I think of eggs almost like a daily vitamin. They are FULL of nutrition. If you think about it, an egg is meant to provide all of the building blocks to create a little chicken. All the proteins, fats, minerals, and vitamins that are needed to grow and survive. Even better, they are carb free and don’t contain any sugar. They taste good, can be cooked so many different ways, added to salads, sandwiches, burgers, and they are CHEAP! Occasionally, I can buy eggs for 99 cents a dozen. That’s about .08 cents an egg for a great source of protein and vitamins.

Eggs are high in protein, phosphorus, selenium, iodine, vitamin B2, B12, B5, folate, vitamin A and E, DHA, and choline.
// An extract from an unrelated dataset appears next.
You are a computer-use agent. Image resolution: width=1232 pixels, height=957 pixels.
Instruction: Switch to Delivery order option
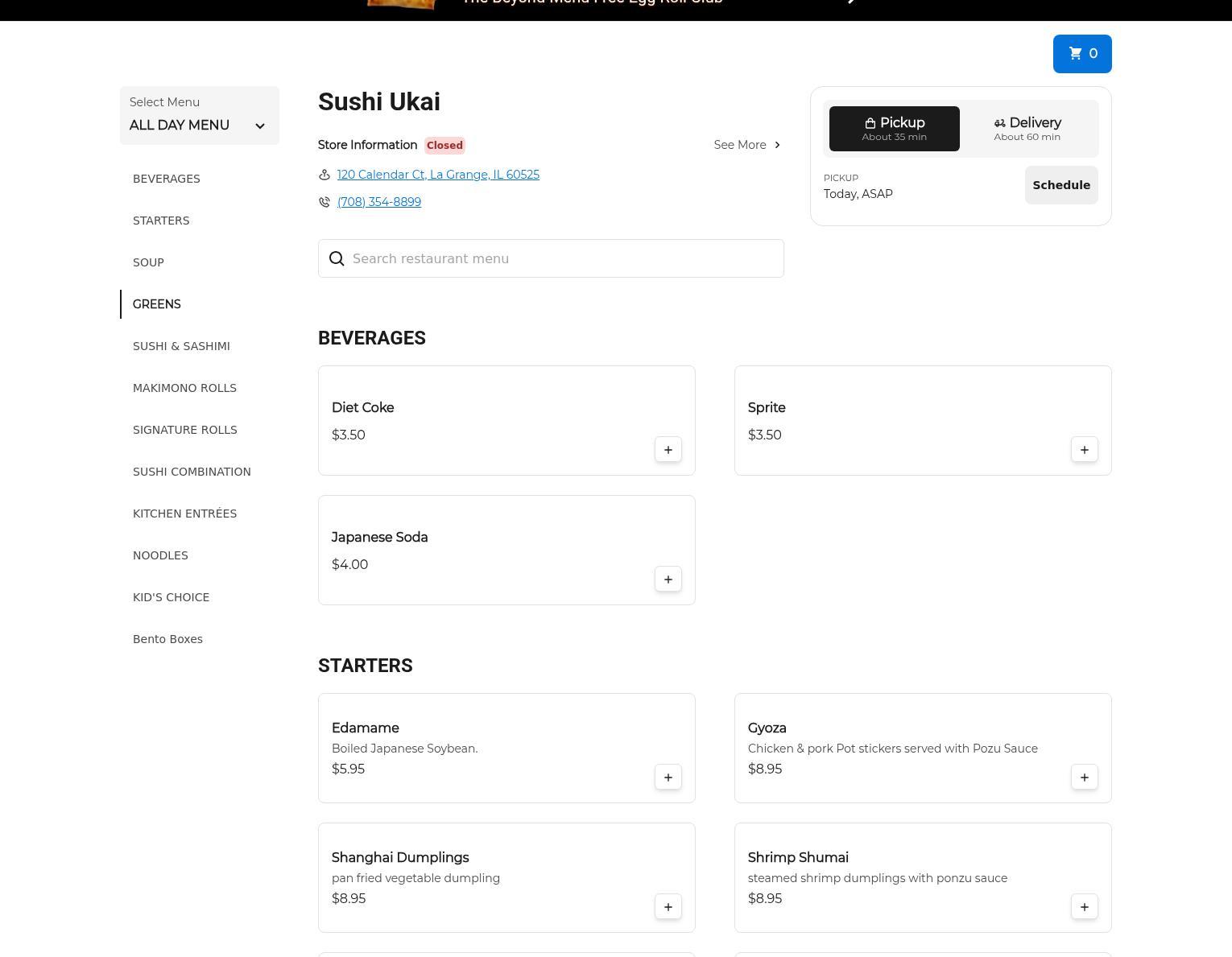1027,129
If you keep eggs in the fridge, they will stay good for up to 5 weeks. You can also store eggs in the freezer for up to a year if you find a good deal and want to stock up.

Chicken Breast

Boneless skinless chicken is a great source of low fat protein. It’s great for people who are gluten sensitive, diabetic, and on a keto diet. In southern California, the typical price of chicken I see at Winco, Stator Bros., and Aldi is about 1.99/lb (2019 prices). I will usually stock up if I see it for $1.77/lb or less and although rare,  I have seen it for .99/lb. Yes in southern California in 2019. Chicken is a good source of selenium, phosphorus, vitamin B6, and niacin.

Buy it in the large packs, cut off all the fat, cut the breasts into proportioned pieces, and store it in the quart freezer bags for up to 9 months.

Stocking up with these items will help keep your grocery budget under control and give you the nutrient dense foods your body needs to fight off the addiction to other foods. Because your body will get what it needs, you will notice that your cravings will be lessened.

Try to add some of these to your next meal plan and let me know how it goes!